[Opening EXERCISE DATA section]
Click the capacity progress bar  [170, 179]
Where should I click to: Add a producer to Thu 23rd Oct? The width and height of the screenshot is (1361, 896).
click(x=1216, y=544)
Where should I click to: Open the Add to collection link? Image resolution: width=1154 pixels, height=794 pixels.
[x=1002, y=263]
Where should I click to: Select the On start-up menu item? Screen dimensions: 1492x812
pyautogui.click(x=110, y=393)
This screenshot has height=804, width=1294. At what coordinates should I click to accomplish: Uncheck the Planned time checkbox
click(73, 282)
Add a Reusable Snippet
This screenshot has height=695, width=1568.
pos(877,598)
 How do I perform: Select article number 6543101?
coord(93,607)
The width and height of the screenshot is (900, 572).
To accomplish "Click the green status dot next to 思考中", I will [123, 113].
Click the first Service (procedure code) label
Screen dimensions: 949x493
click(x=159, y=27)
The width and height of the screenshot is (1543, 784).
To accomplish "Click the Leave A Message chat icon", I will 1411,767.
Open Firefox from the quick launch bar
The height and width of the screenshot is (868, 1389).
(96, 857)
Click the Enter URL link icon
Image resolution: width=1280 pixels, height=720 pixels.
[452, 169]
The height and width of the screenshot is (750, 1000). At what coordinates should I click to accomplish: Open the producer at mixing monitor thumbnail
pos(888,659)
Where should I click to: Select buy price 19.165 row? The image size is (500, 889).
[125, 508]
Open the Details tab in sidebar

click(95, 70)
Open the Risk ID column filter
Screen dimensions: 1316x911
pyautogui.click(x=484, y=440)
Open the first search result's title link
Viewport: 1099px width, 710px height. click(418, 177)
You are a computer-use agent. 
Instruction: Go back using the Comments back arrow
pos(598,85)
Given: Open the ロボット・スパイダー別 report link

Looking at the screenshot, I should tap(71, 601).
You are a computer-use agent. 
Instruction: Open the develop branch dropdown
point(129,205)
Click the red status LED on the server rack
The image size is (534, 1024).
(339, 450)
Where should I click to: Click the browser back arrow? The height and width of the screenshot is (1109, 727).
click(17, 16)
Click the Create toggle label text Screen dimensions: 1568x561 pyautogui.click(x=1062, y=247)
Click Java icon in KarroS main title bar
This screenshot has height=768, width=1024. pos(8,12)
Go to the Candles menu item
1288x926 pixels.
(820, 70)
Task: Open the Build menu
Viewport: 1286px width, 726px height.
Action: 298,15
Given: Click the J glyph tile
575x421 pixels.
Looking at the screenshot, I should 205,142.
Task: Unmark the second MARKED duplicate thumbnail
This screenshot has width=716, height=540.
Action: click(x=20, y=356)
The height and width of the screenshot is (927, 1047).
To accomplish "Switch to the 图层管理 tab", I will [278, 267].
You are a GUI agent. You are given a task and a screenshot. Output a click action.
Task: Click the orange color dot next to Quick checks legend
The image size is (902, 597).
[Closing EXERCISE DATA section]
Could you quote, exactly as they appear, the line containing "Task: Unmark the" and every line after it to the end of the records above?

Task: Unmark the second MARKED duplicate thumbnail
This screenshot has width=716, height=540.
Action: click(x=20, y=356)
The height and width of the screenshot is (927, 1047).
To accomplish "Switch to the 图层管理 tab", I will [278, 267].
You are a GUI agent. You are given a task and a screenshot. Output a click action.
Task: Click the orange color dot next to Quick checks legend
The image size is (902, 597).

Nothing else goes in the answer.